Start of Exercise data

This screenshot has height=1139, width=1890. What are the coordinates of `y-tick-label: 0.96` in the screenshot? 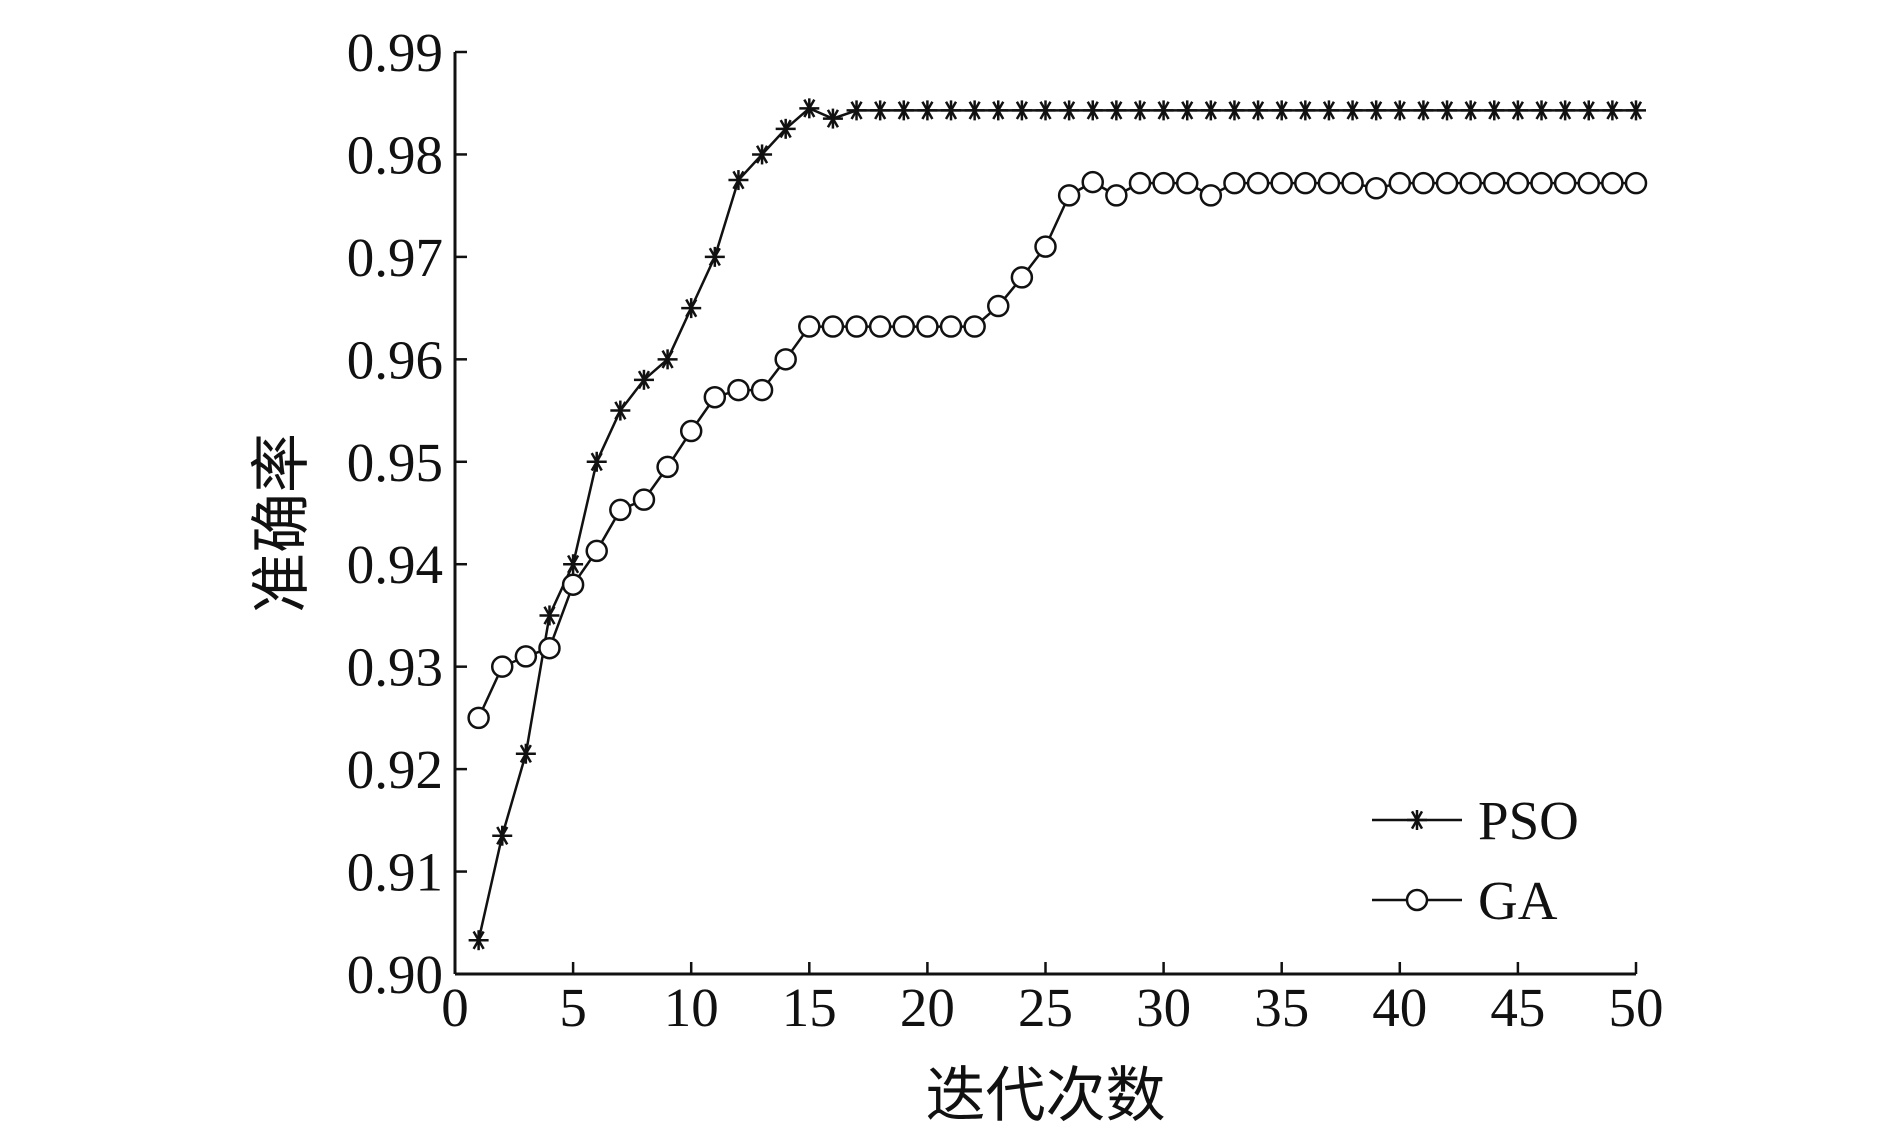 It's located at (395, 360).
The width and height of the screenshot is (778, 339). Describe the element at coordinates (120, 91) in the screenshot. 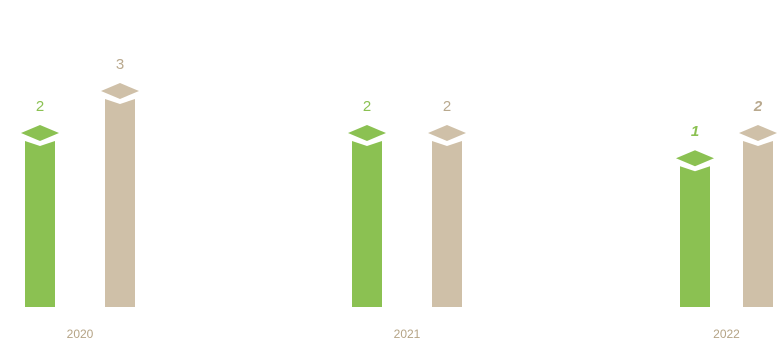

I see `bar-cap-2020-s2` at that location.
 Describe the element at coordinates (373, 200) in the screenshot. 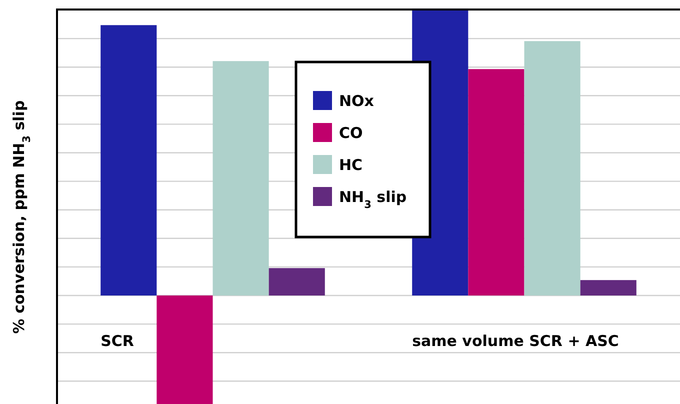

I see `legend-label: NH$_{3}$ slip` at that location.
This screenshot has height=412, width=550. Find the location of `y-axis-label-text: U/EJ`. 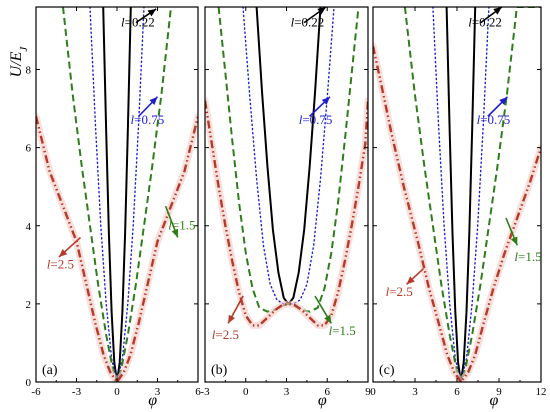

End of Exercise data

__Assignment__. Copy out the entries word for word, starting at the line that contains "The width and" and continuing through the last line of the entries. Leave the pictures out of your copy.

__Answer section__.
The width and height of the screenshot is (778, 339). Describe the element at coordinates (120, 91) in the screenshot. 

I see `bar-cap-2020-s2` at that location.
 Describe the element at coordinates (373, 200) in the screenshot. 

I see `legend-label: NH$_{3}$ slip` at that location.
This screenshot has height=412, width=550. Find the location of `y-axis-label-text: U/EJ`. 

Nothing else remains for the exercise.